Exercise prompt: Please go through the records below and return every line holding the word "will".

#####

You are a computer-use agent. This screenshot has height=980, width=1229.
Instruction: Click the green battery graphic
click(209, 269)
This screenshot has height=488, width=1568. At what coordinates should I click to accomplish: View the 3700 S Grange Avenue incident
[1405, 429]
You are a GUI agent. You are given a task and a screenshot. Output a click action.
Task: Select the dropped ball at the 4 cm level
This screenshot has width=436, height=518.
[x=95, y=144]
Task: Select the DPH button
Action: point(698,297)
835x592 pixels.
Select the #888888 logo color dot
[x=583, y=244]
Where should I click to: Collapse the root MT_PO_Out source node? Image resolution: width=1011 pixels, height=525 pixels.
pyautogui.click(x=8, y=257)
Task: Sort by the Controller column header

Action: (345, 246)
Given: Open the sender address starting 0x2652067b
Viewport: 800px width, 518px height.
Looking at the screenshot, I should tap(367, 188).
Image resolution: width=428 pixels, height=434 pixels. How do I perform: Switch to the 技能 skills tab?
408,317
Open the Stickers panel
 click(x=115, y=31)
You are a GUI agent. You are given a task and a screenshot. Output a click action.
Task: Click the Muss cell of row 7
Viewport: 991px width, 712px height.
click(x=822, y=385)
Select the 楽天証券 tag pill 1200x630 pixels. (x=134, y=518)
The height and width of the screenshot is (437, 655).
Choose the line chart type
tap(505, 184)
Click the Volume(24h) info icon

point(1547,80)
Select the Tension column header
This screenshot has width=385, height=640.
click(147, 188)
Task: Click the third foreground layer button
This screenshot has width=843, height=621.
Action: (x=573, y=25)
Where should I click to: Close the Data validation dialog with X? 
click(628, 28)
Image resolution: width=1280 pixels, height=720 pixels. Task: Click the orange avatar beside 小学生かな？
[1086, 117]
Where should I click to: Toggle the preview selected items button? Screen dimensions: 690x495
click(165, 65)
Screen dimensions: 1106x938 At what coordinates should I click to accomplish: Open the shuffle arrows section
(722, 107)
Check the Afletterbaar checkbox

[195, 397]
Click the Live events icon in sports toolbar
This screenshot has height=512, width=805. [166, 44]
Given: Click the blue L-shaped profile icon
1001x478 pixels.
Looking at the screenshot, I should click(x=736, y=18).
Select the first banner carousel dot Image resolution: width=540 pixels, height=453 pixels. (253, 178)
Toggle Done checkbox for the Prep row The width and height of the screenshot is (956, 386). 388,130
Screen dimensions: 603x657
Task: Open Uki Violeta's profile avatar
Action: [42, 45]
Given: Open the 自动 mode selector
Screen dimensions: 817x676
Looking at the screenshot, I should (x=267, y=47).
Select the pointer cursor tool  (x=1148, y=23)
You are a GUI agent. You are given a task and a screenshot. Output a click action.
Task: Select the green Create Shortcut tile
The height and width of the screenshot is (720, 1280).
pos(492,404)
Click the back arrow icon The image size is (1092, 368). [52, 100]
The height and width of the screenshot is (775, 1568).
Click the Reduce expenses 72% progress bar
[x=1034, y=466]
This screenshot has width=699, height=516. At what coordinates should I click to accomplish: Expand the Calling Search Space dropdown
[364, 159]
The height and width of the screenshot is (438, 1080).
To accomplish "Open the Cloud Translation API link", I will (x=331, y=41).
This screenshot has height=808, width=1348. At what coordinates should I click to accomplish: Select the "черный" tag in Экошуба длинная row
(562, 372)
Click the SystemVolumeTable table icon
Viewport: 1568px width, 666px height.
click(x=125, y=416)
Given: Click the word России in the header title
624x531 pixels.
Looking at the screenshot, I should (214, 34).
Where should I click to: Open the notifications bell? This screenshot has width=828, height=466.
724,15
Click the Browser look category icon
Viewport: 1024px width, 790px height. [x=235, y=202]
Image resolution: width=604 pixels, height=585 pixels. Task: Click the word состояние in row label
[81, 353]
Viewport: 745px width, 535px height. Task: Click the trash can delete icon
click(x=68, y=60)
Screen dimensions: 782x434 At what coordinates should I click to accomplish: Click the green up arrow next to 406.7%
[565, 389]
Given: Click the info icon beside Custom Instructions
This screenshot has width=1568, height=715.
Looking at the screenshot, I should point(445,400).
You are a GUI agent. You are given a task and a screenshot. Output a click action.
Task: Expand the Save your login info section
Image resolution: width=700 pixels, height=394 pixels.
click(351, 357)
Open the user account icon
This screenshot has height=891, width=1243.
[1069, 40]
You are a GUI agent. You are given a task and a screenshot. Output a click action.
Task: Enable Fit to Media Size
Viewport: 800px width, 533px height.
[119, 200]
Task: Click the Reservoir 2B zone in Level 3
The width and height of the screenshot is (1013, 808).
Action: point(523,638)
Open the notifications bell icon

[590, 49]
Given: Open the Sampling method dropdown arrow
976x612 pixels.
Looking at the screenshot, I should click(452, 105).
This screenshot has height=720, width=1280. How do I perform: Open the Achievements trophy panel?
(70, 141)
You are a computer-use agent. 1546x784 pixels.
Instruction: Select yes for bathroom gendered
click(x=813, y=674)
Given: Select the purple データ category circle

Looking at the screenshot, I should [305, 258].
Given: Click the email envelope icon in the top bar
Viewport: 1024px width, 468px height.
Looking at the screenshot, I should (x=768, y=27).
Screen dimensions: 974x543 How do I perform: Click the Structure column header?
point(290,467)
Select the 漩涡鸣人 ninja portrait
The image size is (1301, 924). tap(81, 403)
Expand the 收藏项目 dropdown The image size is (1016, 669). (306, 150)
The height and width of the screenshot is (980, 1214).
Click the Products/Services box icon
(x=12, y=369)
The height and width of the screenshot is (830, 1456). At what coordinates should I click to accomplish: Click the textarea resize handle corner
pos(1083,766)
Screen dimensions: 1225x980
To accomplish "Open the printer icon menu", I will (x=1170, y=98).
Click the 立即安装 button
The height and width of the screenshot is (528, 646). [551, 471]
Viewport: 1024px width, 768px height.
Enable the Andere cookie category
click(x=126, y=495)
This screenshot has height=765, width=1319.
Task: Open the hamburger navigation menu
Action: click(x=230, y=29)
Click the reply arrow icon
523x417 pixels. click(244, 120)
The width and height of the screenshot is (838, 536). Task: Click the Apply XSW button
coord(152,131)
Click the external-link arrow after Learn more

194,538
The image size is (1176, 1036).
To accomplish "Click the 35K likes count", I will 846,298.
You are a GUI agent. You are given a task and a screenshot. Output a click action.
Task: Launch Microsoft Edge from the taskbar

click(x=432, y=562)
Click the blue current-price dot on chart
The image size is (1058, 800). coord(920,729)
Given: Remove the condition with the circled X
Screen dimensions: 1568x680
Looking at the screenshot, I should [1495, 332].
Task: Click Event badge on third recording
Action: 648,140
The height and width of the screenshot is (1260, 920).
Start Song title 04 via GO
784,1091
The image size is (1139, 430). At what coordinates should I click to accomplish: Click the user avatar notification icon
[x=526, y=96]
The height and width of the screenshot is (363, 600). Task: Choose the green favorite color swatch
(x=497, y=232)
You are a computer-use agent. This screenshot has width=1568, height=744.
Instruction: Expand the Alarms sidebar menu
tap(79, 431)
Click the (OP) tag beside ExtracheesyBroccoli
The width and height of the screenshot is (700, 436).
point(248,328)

#####

Your response:
To accomplish "Open the Cloud Translation API link", I will (x=331, y=41).
To accomplish "Open the printer icon menu", I will (x=1170, y=98).
To accomplish "Click the 35K likes count", I will 846,298.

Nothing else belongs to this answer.